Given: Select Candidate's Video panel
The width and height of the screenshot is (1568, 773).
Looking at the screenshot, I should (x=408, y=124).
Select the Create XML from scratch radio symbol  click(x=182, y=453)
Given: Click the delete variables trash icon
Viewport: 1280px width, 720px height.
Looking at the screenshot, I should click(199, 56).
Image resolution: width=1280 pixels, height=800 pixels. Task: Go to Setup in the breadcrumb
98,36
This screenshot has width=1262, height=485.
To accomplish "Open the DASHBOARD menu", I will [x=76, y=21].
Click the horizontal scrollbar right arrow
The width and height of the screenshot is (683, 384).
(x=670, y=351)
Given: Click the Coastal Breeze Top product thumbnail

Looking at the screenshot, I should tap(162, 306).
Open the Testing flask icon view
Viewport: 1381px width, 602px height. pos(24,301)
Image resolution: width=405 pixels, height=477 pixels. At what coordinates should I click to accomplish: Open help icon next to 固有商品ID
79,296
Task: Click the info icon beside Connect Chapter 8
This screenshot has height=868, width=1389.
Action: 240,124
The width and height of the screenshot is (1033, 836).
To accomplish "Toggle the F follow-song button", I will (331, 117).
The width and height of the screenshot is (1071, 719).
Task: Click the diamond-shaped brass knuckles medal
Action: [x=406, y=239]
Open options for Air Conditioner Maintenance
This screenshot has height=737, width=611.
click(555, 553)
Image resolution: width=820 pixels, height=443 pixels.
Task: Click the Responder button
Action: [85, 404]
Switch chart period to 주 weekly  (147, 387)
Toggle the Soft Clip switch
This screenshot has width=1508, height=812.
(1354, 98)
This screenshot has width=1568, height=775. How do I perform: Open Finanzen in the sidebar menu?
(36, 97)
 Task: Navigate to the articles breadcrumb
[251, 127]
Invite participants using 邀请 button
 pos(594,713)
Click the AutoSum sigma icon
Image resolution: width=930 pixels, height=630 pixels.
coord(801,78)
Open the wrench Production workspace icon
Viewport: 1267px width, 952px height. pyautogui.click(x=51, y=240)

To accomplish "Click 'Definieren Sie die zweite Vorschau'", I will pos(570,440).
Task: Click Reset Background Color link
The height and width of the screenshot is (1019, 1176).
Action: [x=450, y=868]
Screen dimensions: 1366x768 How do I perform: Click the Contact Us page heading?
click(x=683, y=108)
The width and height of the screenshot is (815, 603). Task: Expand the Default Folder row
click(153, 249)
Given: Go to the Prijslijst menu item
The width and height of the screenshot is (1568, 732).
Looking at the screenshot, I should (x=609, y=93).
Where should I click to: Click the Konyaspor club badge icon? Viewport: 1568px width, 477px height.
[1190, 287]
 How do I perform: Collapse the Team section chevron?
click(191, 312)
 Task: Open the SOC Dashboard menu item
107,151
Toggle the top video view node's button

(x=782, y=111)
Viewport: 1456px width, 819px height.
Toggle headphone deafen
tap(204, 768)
==================================================
» **Directions**:
Retype all of the lines above without changing anything.

» **Response to this task**:
Given: Select Candidate's Video panel
The width and height of the screenshot is (1568, 773).
Looking at the screenshot, I should (x=408, y=124).
Select the Create XML from scratch radio symbol  click(x=182, y=453)
Given: Click the delete variables trash icon
Viewport: 1280px width, 720px height.
Looking at the screenshot, I should click(199, 56).
Image resolution: width=1280 pixels, height=800 pixels. Task: Go to Setup in the breadcrumb
98,36
This screenshot has width=1262, height=485.
To accomplish "Open the DASHBOARD menu", I will [x=76, y=21].
Click the horizontal scrollbar right arrow
The width and height of the screenshot is (683, 384).
(x=670, y=351)
Given: Click the Coastal Breeze Top product thumbnail

Looking at the screenshot, I should tap(162, 306).
Open the Testing flask icon view
Viewport: 1381px width, 602px height. pos(24,301)
Image resolution: width=405 pixels, height=477 pixels. At what coordinates should I click to accomplish: Open help icon next to 固有商品ID
79,296
Task: Click the info icon beside Connect Chapter 8
This screenshot has height=868, width=1389.
Action: 240,124
The width and height of the screenshot is (1033, 836).
To accomplish "Toggle the F follow-song button", I will (331, 117).
The width and height of the screenshot is (1071, 719).
Task: Click the diamond-shaped brass knuckles medal
Action: [x=406, y=239]
Open options for Air Conditioner Maintenance
This screenshot has height=737, width=611.
click(555, 553)
Image resolution: width=820 pixels, height=443 pixels.
Task: Click the Responder button
Action: [85, 404]
Switch chart period to 주 weekly  (147, 387)
Toggle the Soft Clip switch
This screenshot has width=1508, height=812.
(1354, 98)
This screenshot has width=1568, height=775. How do I perform: Open Finanzen in the sidebar menu?
(36, 97)
 Task: Navigate to the articles breadcrumb
[251, 127]
Invite participants using 邀请 button
 pos(594,713)
Click the AutoSum sigma icon
Image resolution: width=930 pixels, height=630 pixels.
coord(801,78)
Open the wrench Production workspace icon
Viewport: 1267px width, 952px height. pyautogui.click(x=51, y=240)

To accomplish "Click 'Definieren Sie die zweite Vorschau'", I will pos(570,440).
Task: Click Reset Background Color link
The height and width of the screenshot is (1019, 1176).
Action: [x=450, y=868]
Screen dimensions: 1366x768 How do I perform: Click the Contact Us page heading?
click(x=683, y=108)
The width and height of the screenshot is (815, 603). Task: Expand the Default Folder row
click(153, 249)
Given: Go to the Prijslijst menu item
The width and height of the screenshot is (1568, 732).
Looking at the screenshot, I should (x=609, y=93).
Where should I click to: Click the Konyaspor club badge icon? Viewport: 1568px width, 477px height.
[1190, 287]
 How do I perform: Collapse the Team section chevron?
click(191, 312)
 Task: Open the SOC Dashboard menu item
107,151
Toggle the top video view node's button

(x=782, y=111)
Viewport: 1456px width, 819px height.
Toggle headphone deafen
tap(204, 768)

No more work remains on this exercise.